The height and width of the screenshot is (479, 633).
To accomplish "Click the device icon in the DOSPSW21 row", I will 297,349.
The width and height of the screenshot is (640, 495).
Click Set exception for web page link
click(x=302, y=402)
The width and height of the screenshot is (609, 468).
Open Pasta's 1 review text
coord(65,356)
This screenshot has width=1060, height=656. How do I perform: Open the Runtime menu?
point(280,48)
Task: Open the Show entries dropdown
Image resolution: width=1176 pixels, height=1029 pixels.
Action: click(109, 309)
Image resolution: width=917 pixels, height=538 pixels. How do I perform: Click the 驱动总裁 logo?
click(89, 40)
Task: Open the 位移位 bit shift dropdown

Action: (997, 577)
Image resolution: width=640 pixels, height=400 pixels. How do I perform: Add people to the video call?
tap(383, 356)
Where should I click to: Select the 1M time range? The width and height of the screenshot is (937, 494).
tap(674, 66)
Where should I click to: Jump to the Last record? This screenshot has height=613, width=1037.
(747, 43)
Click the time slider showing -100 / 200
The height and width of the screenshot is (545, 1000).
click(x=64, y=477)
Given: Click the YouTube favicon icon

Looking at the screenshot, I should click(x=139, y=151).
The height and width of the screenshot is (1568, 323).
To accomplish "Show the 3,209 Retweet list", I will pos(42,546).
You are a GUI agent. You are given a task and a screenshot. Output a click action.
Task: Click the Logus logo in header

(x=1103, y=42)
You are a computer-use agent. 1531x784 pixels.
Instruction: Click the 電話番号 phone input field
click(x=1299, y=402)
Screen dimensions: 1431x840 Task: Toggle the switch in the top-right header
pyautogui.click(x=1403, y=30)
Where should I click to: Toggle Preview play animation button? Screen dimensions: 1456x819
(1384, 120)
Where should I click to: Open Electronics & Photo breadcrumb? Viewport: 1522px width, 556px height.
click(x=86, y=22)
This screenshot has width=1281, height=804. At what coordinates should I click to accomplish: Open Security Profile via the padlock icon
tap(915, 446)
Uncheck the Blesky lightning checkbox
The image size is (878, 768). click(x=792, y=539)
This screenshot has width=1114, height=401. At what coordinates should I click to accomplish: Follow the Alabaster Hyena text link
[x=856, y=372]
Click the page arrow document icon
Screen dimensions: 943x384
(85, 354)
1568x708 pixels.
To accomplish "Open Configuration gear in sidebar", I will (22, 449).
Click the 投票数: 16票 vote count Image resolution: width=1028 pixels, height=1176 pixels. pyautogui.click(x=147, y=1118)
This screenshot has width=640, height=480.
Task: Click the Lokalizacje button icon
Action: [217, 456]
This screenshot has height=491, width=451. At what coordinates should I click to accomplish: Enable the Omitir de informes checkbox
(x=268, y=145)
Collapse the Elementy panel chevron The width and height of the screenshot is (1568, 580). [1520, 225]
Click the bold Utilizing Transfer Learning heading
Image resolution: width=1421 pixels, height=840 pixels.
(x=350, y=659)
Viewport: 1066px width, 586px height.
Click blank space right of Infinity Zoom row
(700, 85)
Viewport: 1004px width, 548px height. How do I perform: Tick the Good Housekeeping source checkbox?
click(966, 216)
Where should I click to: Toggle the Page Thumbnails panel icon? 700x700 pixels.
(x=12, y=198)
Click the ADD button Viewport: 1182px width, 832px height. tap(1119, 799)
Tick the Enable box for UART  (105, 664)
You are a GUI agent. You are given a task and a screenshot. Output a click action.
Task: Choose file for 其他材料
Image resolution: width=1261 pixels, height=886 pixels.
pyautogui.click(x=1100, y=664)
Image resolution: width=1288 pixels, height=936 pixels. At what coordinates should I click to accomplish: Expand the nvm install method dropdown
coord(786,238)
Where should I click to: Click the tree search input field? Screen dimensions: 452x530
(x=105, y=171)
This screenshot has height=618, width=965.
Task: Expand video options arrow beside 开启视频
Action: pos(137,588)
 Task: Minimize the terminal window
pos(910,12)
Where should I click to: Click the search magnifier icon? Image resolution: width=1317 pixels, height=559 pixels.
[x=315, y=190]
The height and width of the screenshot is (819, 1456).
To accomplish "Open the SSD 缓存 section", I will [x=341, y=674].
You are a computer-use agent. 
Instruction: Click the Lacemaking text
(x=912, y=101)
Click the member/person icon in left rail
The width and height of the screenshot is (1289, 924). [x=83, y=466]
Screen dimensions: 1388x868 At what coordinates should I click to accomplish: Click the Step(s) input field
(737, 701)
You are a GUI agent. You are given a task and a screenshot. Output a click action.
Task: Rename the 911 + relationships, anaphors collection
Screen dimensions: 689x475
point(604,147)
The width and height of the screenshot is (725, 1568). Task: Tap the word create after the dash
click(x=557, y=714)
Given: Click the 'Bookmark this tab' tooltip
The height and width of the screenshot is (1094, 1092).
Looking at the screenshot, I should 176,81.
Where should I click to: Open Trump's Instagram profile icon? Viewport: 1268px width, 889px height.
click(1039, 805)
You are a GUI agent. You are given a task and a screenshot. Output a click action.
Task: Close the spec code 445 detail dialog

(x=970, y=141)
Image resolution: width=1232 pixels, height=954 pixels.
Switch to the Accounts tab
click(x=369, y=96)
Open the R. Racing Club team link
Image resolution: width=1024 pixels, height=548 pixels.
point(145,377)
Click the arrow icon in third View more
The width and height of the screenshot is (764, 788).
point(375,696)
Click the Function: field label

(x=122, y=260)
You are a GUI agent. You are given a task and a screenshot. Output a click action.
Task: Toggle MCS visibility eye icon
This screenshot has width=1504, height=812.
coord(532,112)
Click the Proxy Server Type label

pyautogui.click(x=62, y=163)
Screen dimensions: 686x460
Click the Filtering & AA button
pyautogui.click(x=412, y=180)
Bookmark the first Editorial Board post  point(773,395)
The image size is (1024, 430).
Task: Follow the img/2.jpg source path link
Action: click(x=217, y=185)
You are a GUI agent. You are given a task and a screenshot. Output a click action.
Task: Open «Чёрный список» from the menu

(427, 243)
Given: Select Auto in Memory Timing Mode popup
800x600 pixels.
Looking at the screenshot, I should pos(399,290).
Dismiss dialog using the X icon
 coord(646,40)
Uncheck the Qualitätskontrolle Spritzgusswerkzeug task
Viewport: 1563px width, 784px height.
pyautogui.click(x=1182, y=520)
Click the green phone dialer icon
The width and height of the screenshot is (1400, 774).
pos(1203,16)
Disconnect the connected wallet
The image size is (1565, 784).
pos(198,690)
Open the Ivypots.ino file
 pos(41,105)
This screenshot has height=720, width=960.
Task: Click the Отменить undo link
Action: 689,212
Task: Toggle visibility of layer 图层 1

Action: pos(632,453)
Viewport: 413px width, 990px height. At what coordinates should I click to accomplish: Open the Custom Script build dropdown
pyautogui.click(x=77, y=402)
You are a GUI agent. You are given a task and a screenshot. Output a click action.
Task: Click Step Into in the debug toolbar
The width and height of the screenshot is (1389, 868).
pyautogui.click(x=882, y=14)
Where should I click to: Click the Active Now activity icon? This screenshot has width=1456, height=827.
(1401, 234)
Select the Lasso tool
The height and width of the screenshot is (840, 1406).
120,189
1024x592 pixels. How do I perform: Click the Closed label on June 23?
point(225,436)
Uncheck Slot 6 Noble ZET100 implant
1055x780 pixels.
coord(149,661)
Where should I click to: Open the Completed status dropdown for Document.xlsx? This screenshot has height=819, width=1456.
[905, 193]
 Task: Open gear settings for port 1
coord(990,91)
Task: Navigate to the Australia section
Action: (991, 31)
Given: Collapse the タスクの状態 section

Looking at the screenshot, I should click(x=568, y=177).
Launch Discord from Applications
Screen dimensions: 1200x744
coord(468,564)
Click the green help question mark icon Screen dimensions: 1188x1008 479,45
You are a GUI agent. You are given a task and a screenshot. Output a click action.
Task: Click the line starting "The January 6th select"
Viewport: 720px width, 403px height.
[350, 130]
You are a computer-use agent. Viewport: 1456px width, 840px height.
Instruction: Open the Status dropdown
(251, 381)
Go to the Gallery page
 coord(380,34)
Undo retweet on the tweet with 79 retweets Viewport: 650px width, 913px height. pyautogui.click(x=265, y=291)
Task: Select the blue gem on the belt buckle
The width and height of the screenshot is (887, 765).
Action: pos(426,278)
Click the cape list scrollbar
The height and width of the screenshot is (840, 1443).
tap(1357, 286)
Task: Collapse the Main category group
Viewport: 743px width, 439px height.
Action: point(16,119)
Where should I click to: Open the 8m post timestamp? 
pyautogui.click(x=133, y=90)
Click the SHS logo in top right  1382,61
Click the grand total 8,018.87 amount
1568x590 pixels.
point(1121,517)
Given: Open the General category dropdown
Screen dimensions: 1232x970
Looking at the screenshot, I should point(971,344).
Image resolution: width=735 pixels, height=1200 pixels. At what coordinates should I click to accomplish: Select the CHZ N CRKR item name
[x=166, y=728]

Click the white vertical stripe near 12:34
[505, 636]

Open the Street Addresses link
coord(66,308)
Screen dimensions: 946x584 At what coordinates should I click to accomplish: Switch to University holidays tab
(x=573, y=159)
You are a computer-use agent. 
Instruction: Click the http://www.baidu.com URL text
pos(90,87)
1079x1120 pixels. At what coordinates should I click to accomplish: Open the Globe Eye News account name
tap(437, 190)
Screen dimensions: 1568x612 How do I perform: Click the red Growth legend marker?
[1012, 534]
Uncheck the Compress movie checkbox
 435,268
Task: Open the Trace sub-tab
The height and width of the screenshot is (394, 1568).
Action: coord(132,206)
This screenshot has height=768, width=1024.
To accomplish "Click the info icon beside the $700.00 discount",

——————

**THE EXERCISE**
Can you copy out, word for word, the lines of material above, from the line containing "Go to the Gallery page" through the line containing "point(1121,517)", including both of those lines and nothing else?

**COMPLETE RESPONSE**
Go to the Gallery page
 coord(380,34)
Undo retweet on the tweet with 79 retweets Viewport: 650px width, 913px height. pyautogui.click(x=265, y=291)
Task: Select the blue gem on the belt buckle
The width and height of the screenshot is (887, 765).
Action: pos(426,278)
Click the cape list scrollbar
The height and width of the screenshot is (840, 1443).
tap(1357, 286)
Task: Collapse the Main category group
Viewport: 743px width, 439px height.
Action: point(16,119)
Where should I click to: Open the 8m post timestamp? 
pyautogui.click(x=133, y=90)
Click the SHS logo in top right  1382,61
Click the grand total 8,018.87 amount
1568x590 pixels.
point(1121,517)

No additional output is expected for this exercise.